_WORK TO COMPLETE_. Apart from the pictures, write out all the records exactly.

#### INFORMATION SHOWN ####

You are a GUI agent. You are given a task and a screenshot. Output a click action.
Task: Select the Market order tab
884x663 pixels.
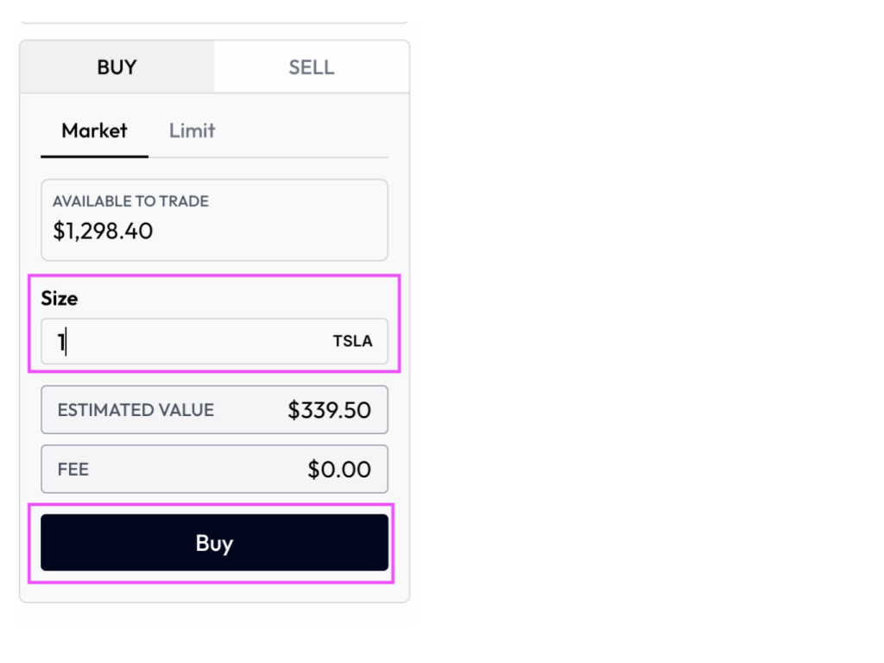click(x=93, y=130)
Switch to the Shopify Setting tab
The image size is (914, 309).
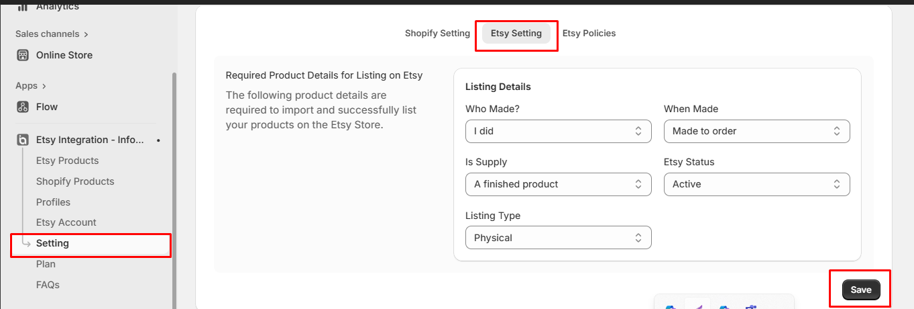pos(437,33)
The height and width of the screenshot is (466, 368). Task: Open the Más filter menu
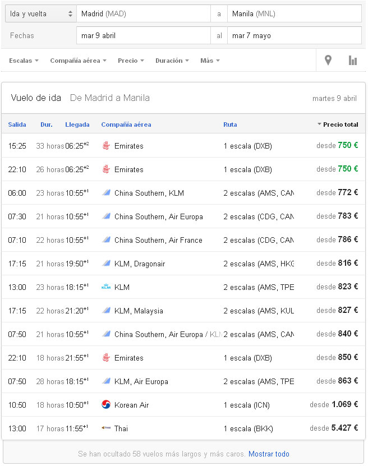[x=210, y=61]
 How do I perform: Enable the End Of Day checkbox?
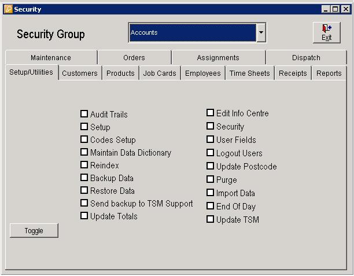pyautogui.click(x=211, y=206)
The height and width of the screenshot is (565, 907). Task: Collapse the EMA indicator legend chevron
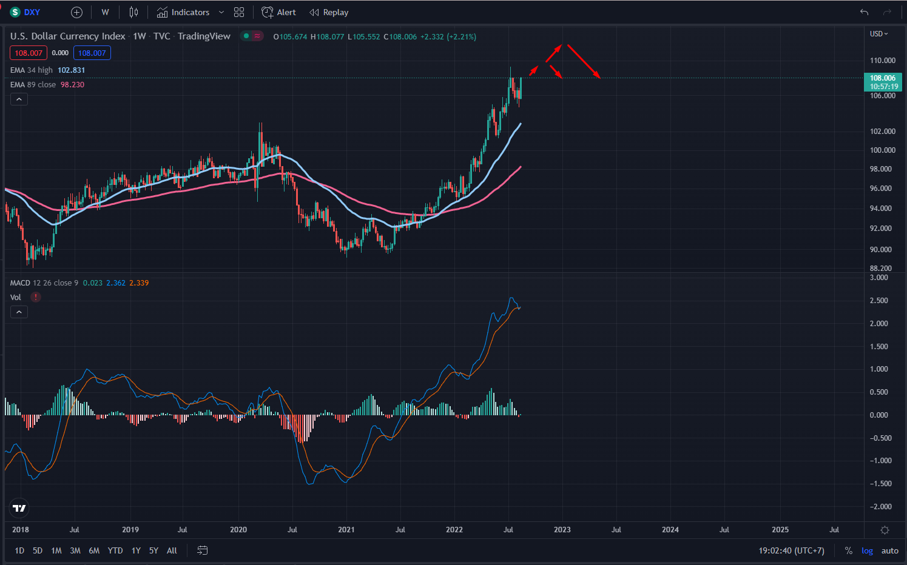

####

_ANSWER SPACE_.
You are a GUI agent. You are given a task and a screenshot. Output a click action.
Task: Select the Market order tab
884x663 pixels.
click(x=93, y=130)
Switch to the Shopify Setting tab
The image size is (914, 309).
pos(437,33)
The height and width of the screenshot is (466, 368). Task: Open the Más filter menu
[x=210, y=61]
 How do I perform: Enable the End Of Day checkbox?
pyautogui.click(x=211, y=206)
The height and width of the screenshot is (565, 907). Task: Collapse the EMA indicator legend chevron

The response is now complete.